Этой командой начинается каждый день рейса. Уже сто пятьдесят шесть раз день начинается только так: с громоподобного рыка и „доброго утра“. Для старпома оно доброе всегда. И в штиль, и во время зверского шторма, когда утомленные качкой марлинцы хватаются за койки. Штиль ли, шторм, лед ли скрежещет но обшивке, или вязкий туман цепляется за надстройки теплохода, дует ли жаркий, африканский ветер гарматан, для старпома все равно утро доброе и никаких гвоздей…

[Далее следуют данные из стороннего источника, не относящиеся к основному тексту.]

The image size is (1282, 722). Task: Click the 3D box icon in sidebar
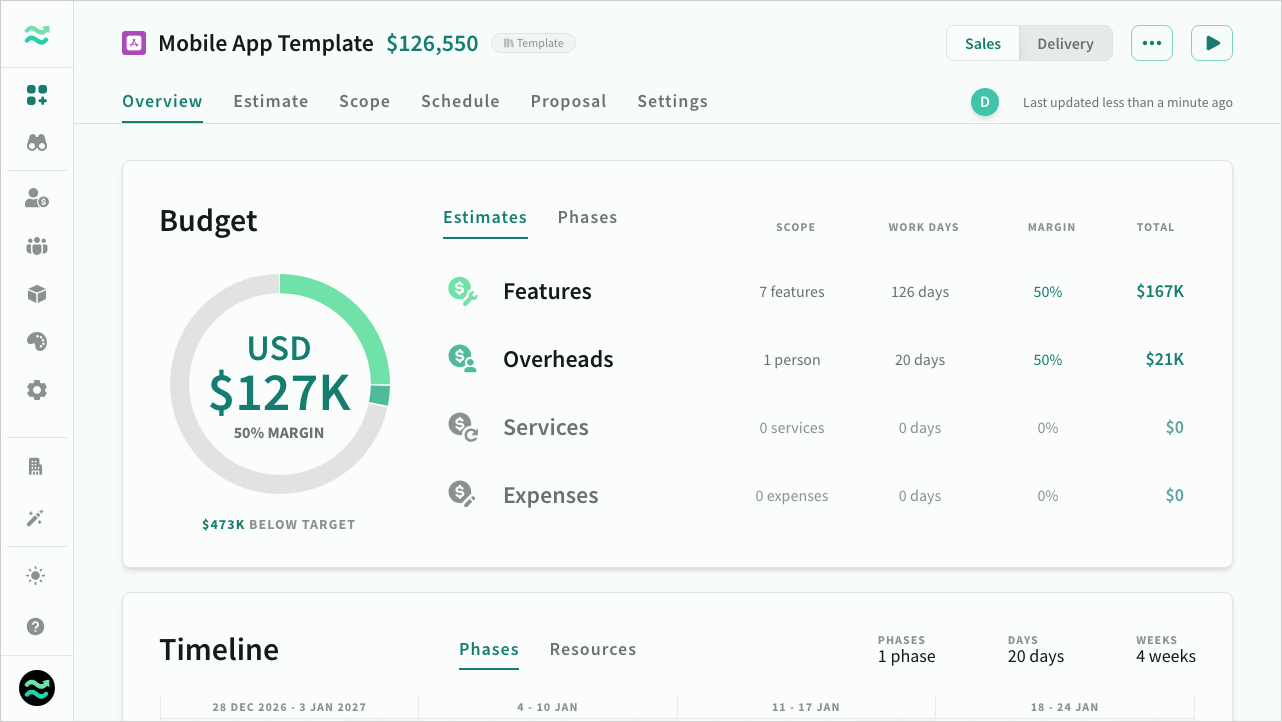pos(37,294)
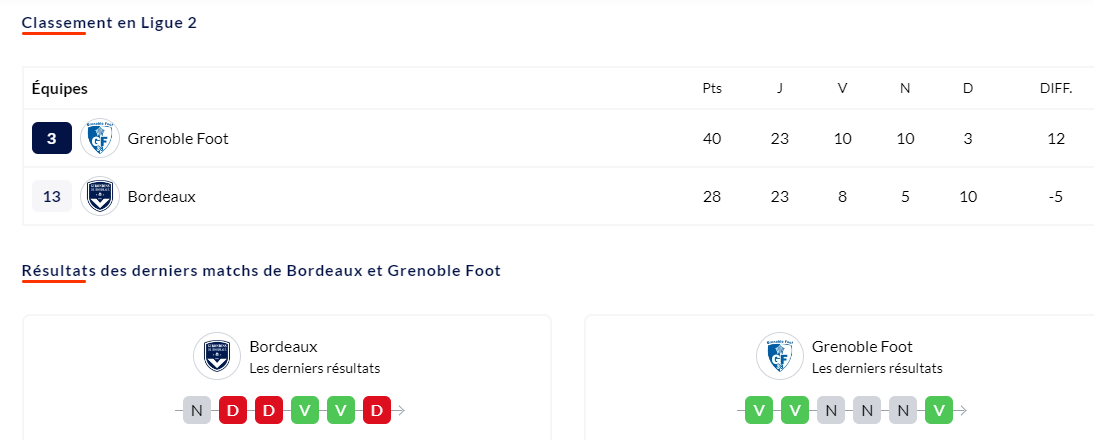Click the Grenoble Foot logo in standings table

100,138
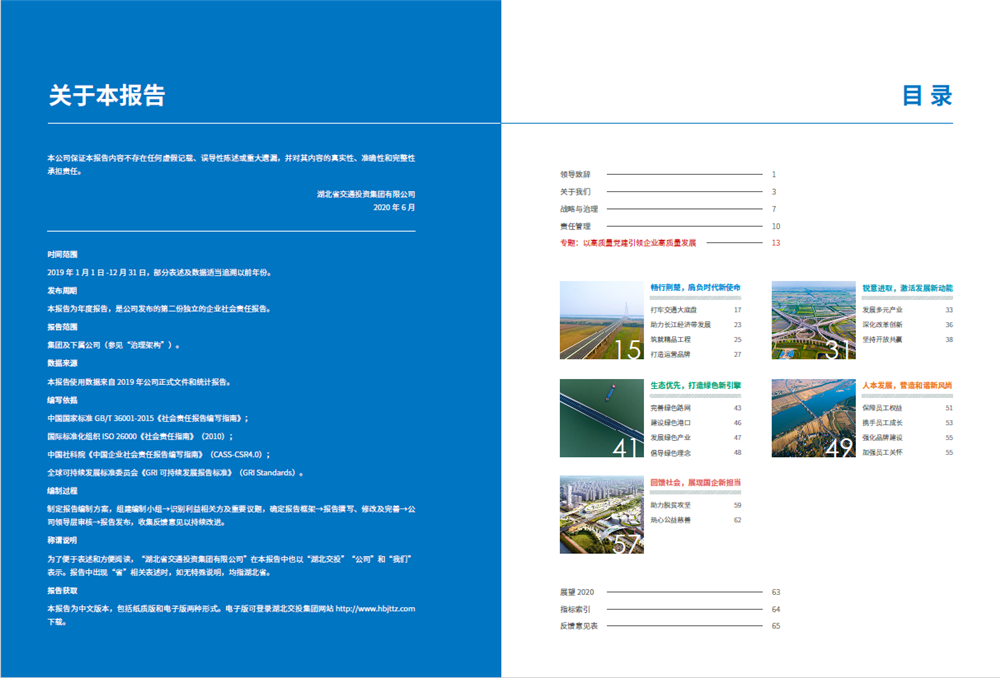Click the 展望 2020 contents entry

pos(577,592)
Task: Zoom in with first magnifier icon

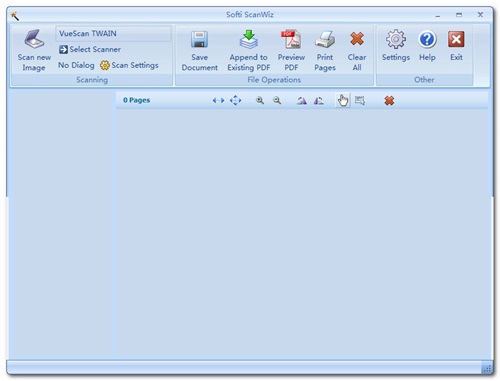Action: tap(260, 100)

Жарко. Грудь словно в тисках: горячий воздух не прополаскивает, не освежает легкие, он сушит их. На палубе масляно поблескивают шестеренки, винты. Механики, испачканные с ног до головы, потные и злые, что-то развинчивают, свинчивают. „Полетела“ какая-то важная деталь. Под утро ее выточил на Станке старший механик Григорий Васильевич Арефьев и теперь, тихо сквозь зубы переругиваясь, он вместе с мотористом запихивает ее в маслянистое чрево насоса. Арефьев — невысокий, полный мужчина. И может, поэтому ему тяжелее всех. Глаза его покраснели, веки набухли, русые волосы мокрыми прядями прилипли ко лбу…

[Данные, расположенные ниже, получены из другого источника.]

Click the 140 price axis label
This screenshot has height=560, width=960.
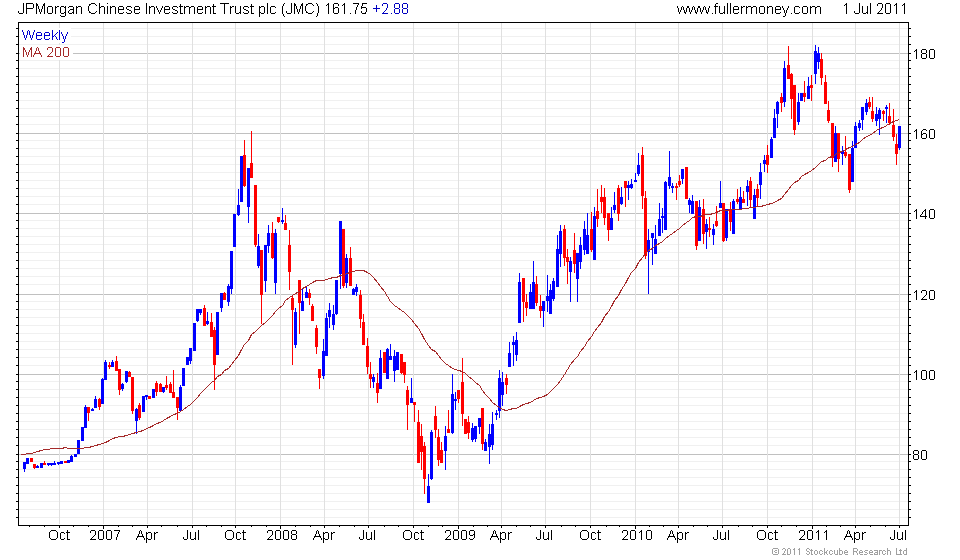924,214
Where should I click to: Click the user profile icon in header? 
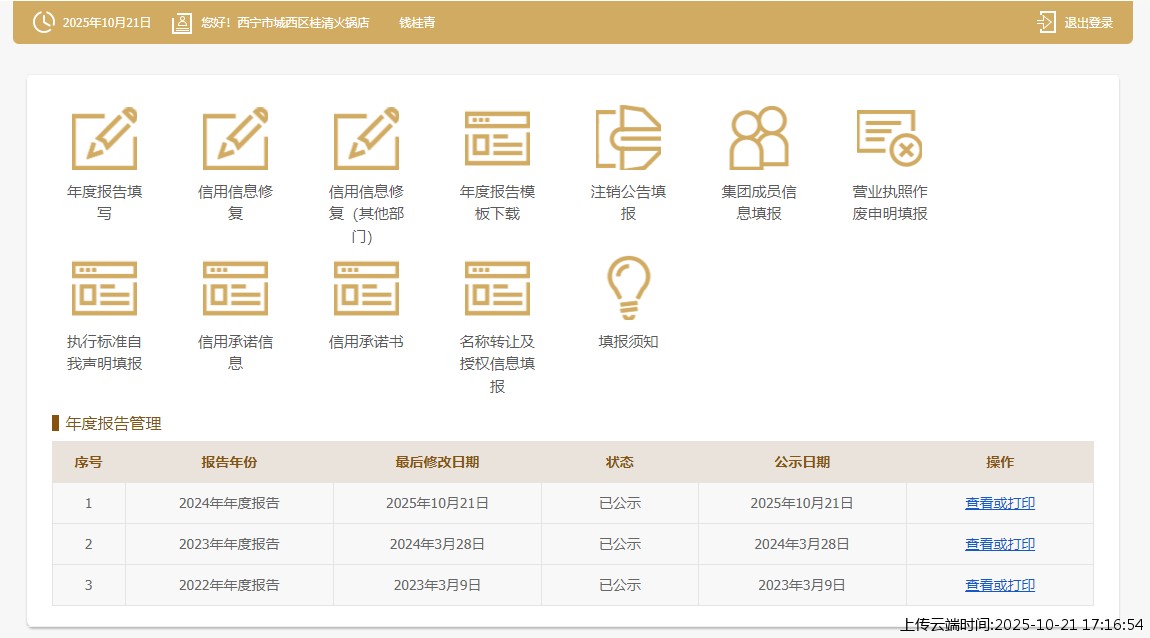click(181, 23)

День бесконечен. За работой часы, дни, недели катятся быстро, но сейчас время остановилось. От солнца нигде не укрыться. Оно преследует нас везде. Помотавшись на палубе, я ухожу к себе в каюту, валюсь на койку и накрываюсь сырой простыней. Зыбь все не может успокоиться. С методичностью точно выверенного механизма она раскачивает судно. И когда „Марлин“ кренится на левый борт, в каюту заскакивает раскаленный добела солнечный луч. В нем мельтешатся легкие, прозрачные пылинки… Вентилятор с хрипом выбивается из сил и подпрыгивает на столе: одна резиновая его лопасть, похожая на оттопыренное свиное ухо, порвалась, и теперь вентилятор работает неровно, рывками. Он все норовит сползти со стола и грохнуться на палубу. Или взлететь… ввинтиться, как самолетный винт, в пыльный и душный каютный воздух. Ему ведь тоже, наверно, до чертиков надоело вот так весь рейс крутиться, крутиться. Вентилятор прыгает, рвется, но где ему: на изогнутую ножку накинута петля бечевки. Бечевка привязана к гвоздю, и никуда лопоухому не деться.

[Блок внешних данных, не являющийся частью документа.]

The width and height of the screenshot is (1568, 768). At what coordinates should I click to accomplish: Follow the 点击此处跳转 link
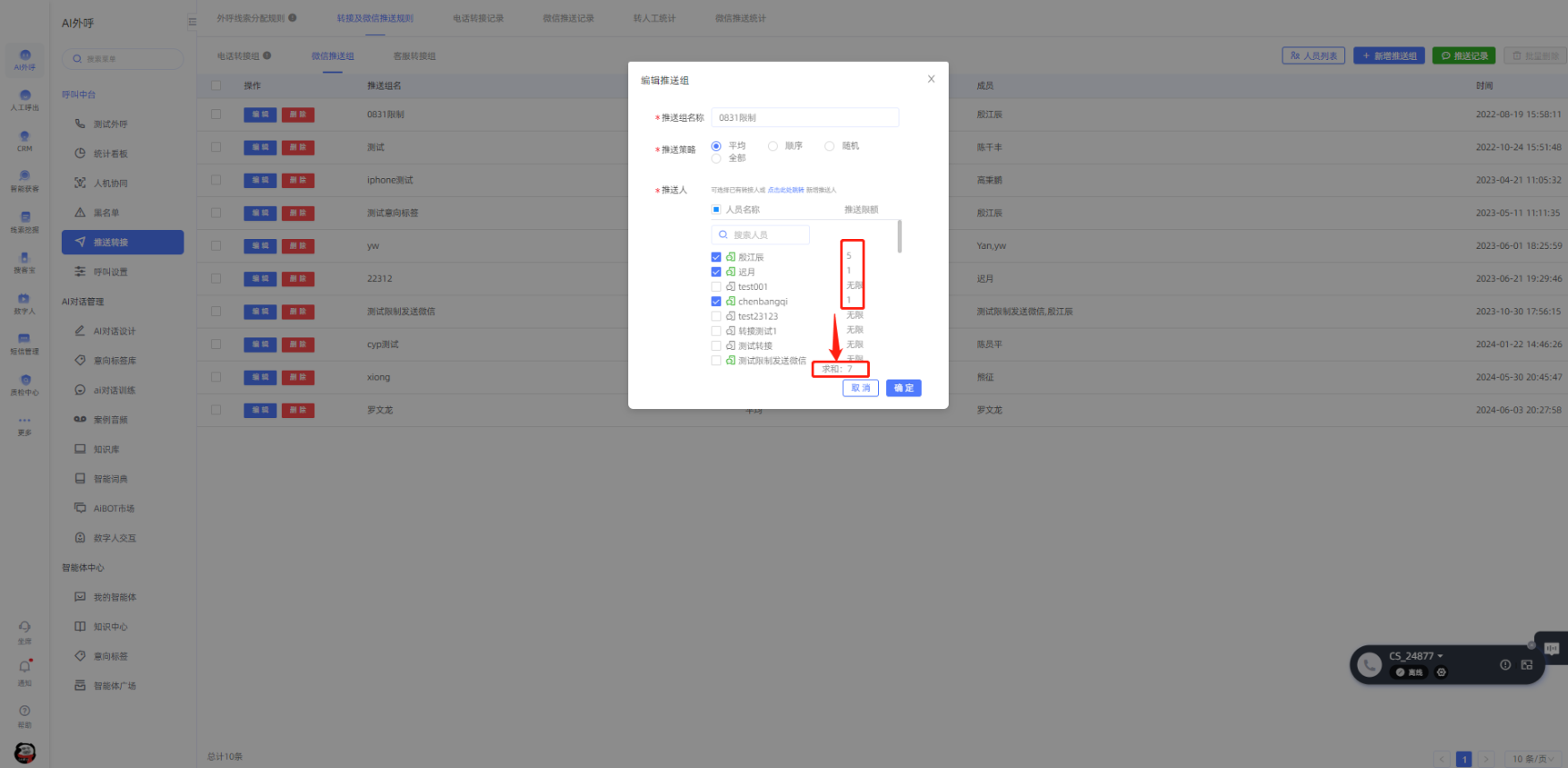pyautogui.click(x=785, y=191)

В каюту входит разомлевший от жары Огнев, Хороший, приятный парень. Где мы только не побывали вместе, в каких только широтах не качала нас морская волна! Симпатичная физиономия у моего друга, серые, спокойные глаза. Но порой в море бывает так, что от одного взгляда на приятную физиономию напарника по каюте хочется завыть: ух и надоело же все!
Жду. Готов проглотить на пари ржавый гвоздь, что Огнев сейчас предложит сыграть партию в шахматишки. Не в шахматы, а именно в „шахматишки“… И не сыграть, а „сгонять“.
Гулко зевнув, Веня предлагает;
— Сгоняем в шахматишки? А?
Нет, все же тяжело в море. По пять-шесть месяцев… в такой жарище. Стиснув аубы, я дергаю ногой и закрываю глаза… Шахматы… шахматишки. В этом рейсе на переходах и по вечерам мы „сгоняли“ их с Веней уже сто пять раз. Пятьдесят две партии выиграл Огнев, двадцать три — я. Остальные вничью.